12. De voorzieningenrechter stelt vast dat verweerder heeft aangegeven hoe de overtreding kan worden weggenomen en verzoekster heeft aangegeven dat ook op die manier te zullen gaan doen. Onder die omstandigheden ziet de voorzieningenrechter geen reden meer om een voorlopige voorziening te treffen, nu van een spoedeisend belang daarbij (de eerder genoemde onomkeerbare gevolgen van verwijdering van de accommodaties of aanpassing van de hoogte daarvan) geen sprake meer is. Overigens is ook niet helder welke voorziening de voorzieningenrechter in deze omstandigheden nog zou moeten of kunnen treffen. Hoewel de voorzieningenrechter begrijpt dat partijen belang hebben bij een zekere duidelijkheid in de vorm van een voorlopig rechtmatigheidsoordeel, is dat belang onvoldoende om in het kader van de onderhavige procedure tot een nadere inhoudelijke beoordeling te komen. Daarvoor is de bezwaarschriftprocedure die thans nog voorligt bedoeld. De voorzieningenrechter zal het verzoek daarom afwijzen. Dit brengt ook met zich dat de voorzieningenrechter niet meer in zal gaan op de vraag of [naam 5] en [naam 6] als belanghebbenden in de zin van artikel 1:2, eerste lid, van de Algemene wet bestuursrecht kunnen worden aangemerkt.

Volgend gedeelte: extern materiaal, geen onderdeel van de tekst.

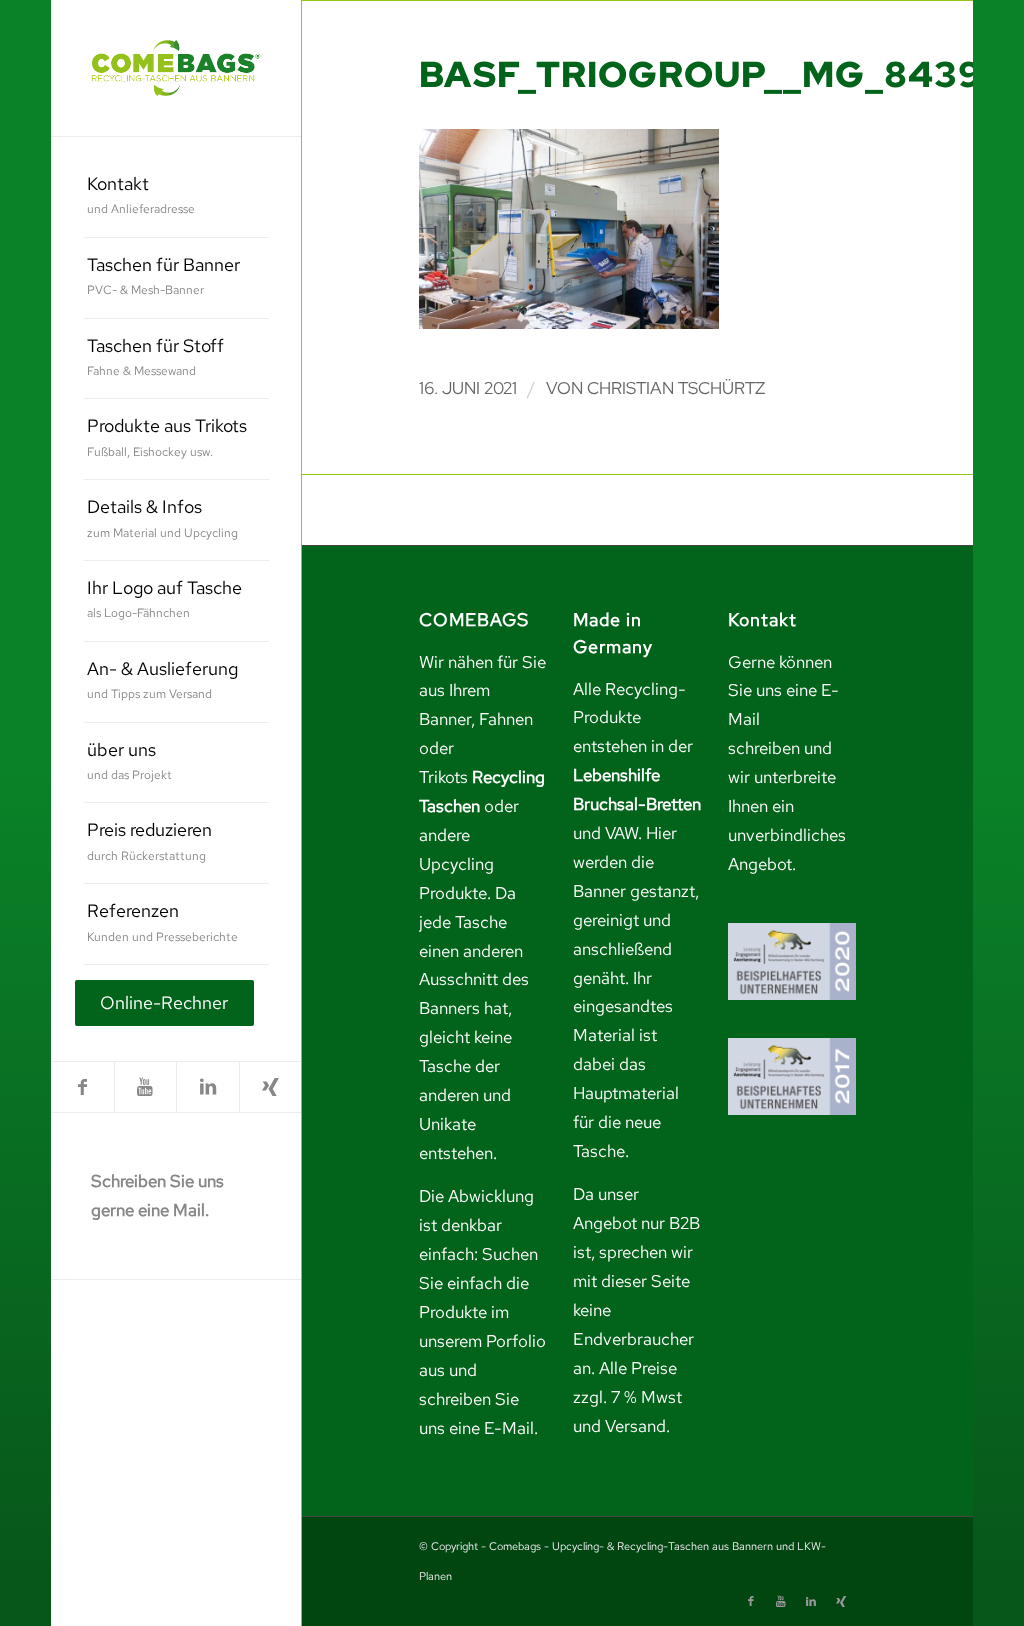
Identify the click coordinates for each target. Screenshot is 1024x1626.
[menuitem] (176, 197)
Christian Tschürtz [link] (676, 388)
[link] (176, 68)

13. In de hiervoor beschreven gang van zaken, waaronder het gewijzigde standpunt van verweerder, ziet de voorzieningenrechter aanleiding om verweerder in een gedeelte van de proceskosten te veroordelen. Deze kosten stelt de voorzieningenrechter op grond van het Besluit proceskosten bestuursrecht voor de door een derde beroepsmatig verleende rechtsbijstand vast op € 759,- (1 punt voor het indienen van het verzoekschrift en 1 punt voor het verschijnen ter zitting met een waarde per punt van € 759,- en een wegingsfactor 0,5). Verder dient verweerder het betaalde griffierecht aan verzoekster te vergoeden.